## [Dataset excerpts]
<<<<

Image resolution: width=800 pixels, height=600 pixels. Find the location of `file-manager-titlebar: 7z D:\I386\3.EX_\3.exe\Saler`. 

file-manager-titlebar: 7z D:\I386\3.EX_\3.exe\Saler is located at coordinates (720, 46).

>>>>
<<<<

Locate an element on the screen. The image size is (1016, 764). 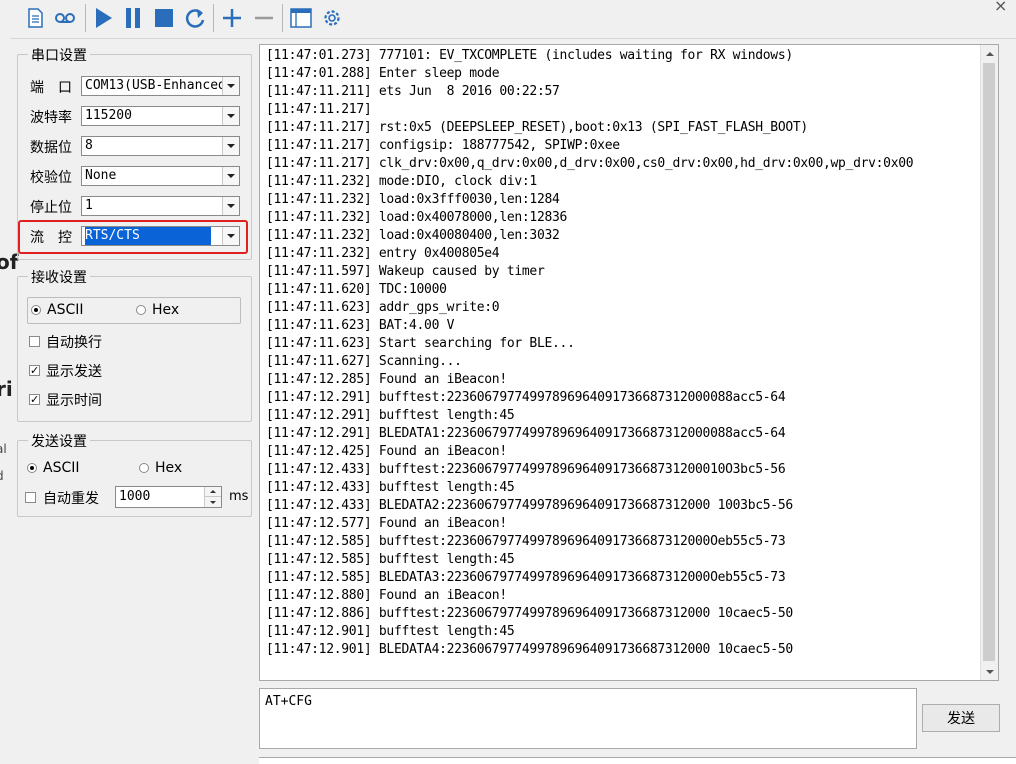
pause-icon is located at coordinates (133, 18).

>>>>
<<<<

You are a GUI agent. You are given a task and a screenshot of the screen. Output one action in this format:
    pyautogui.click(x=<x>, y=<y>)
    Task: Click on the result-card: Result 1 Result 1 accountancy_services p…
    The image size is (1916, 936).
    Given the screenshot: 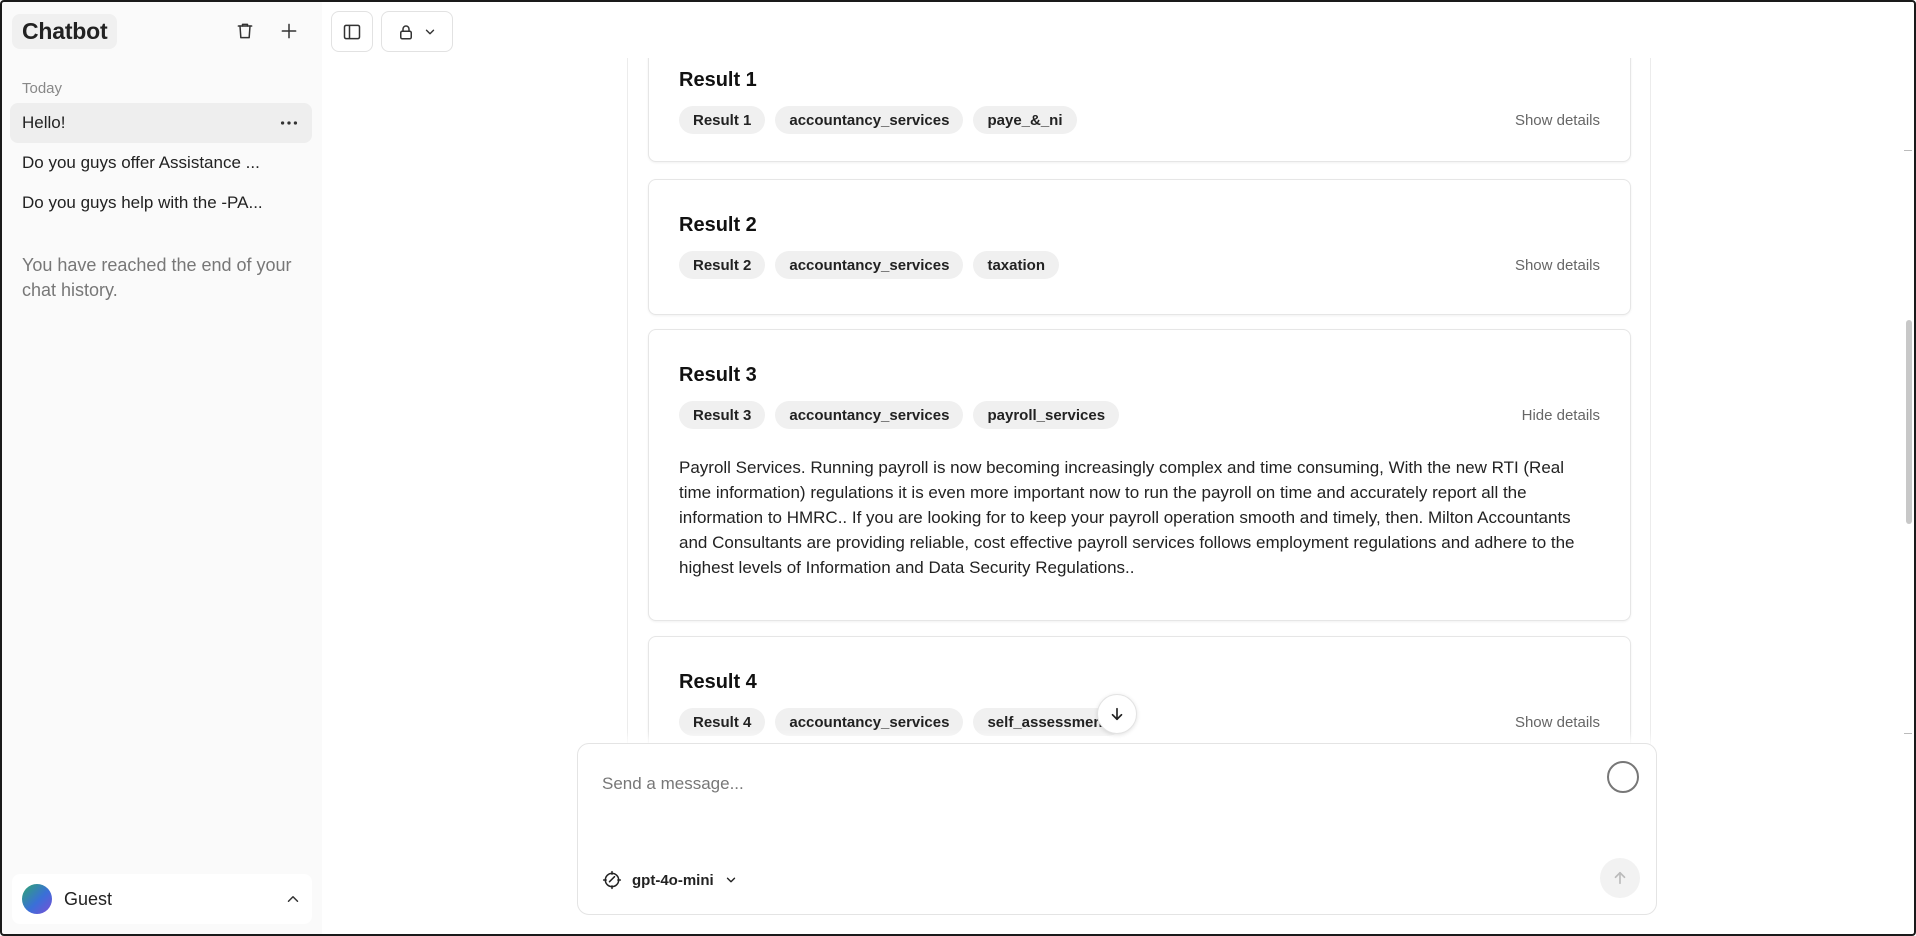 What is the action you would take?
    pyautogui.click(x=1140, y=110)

>>>>

## [Exercise description]
Please copy the records from the line with "Locate an element" up to and including the line with "pause-icon is located", leaving out the pictures.

## [Answer to the exercise]
Locate an element on the screen. The image size is (1016, 764). 
pause-icon is located at coordinates (133, 18).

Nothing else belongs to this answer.